The answer must consist solely of the lines from the one with "The height and" through the last line of the data, copied exactly, with no pictures.

+++

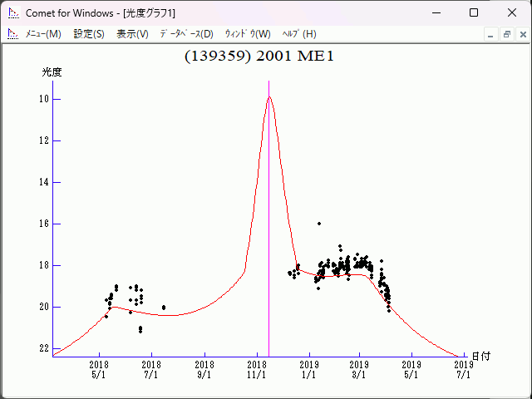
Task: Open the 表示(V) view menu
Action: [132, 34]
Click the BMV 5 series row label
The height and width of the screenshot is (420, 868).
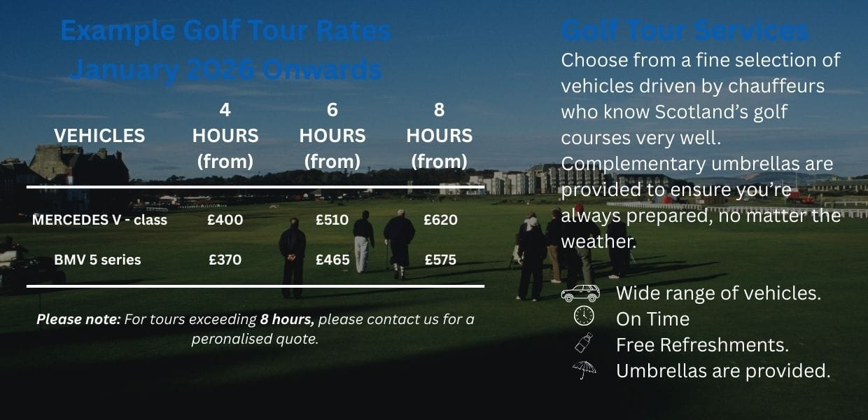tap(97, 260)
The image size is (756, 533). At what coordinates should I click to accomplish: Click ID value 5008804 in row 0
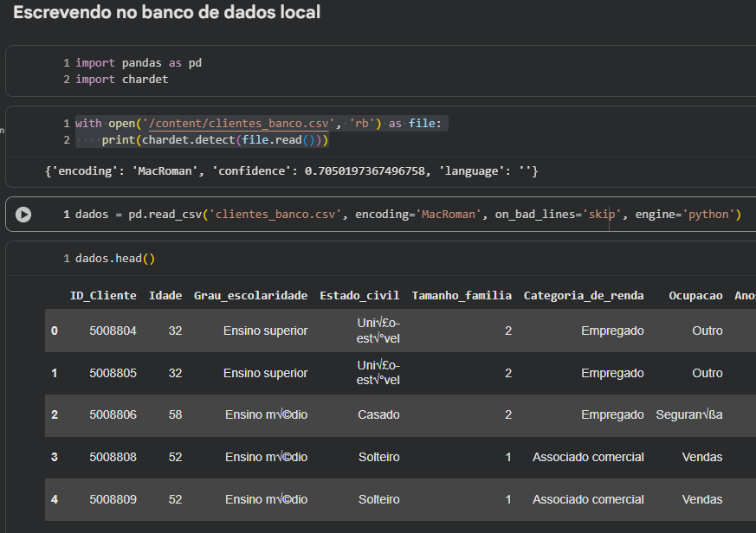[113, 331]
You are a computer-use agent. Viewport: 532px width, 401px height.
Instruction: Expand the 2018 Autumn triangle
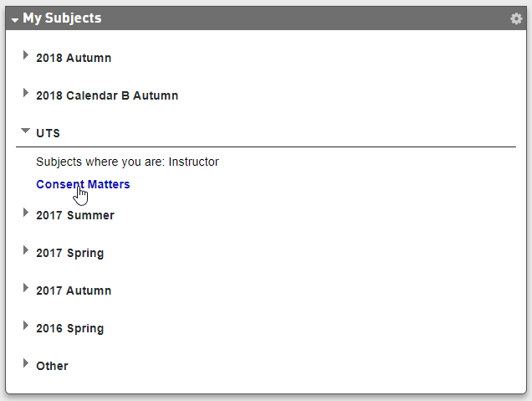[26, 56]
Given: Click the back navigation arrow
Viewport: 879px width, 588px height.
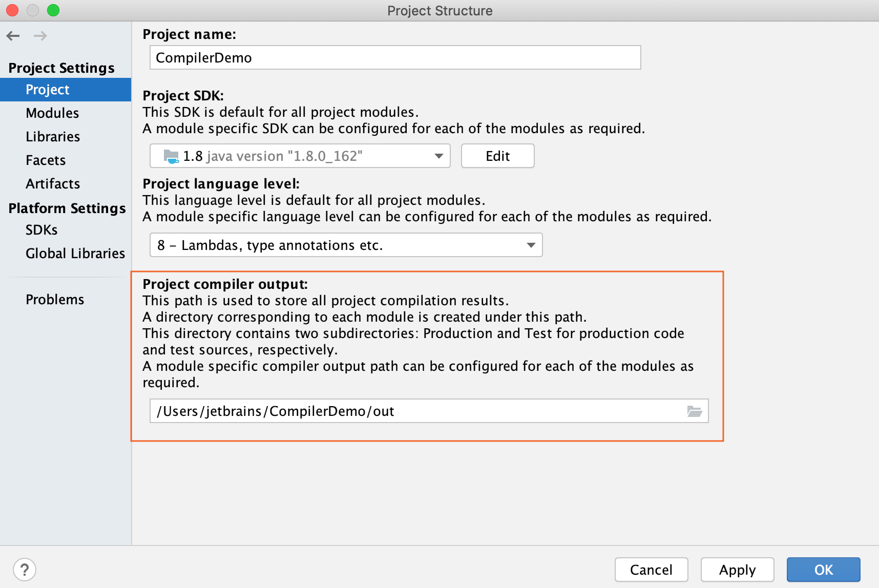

+++

_Answer to this task_.
The height and width of the screenshot is (420, 868).
tap(97, 260)
The image size is (756, 533). At what coordinates should I click to accomplish: Click ID value 5008804 in row 0
[113, 331]
You are a computer-use agent. Viewport: 532px width, 401px height.
Instruction: Expand the 2018 Autumn triangle
[26, 56]
Given: Click the back navigation arrow
Viewport: 879px width, 588px height.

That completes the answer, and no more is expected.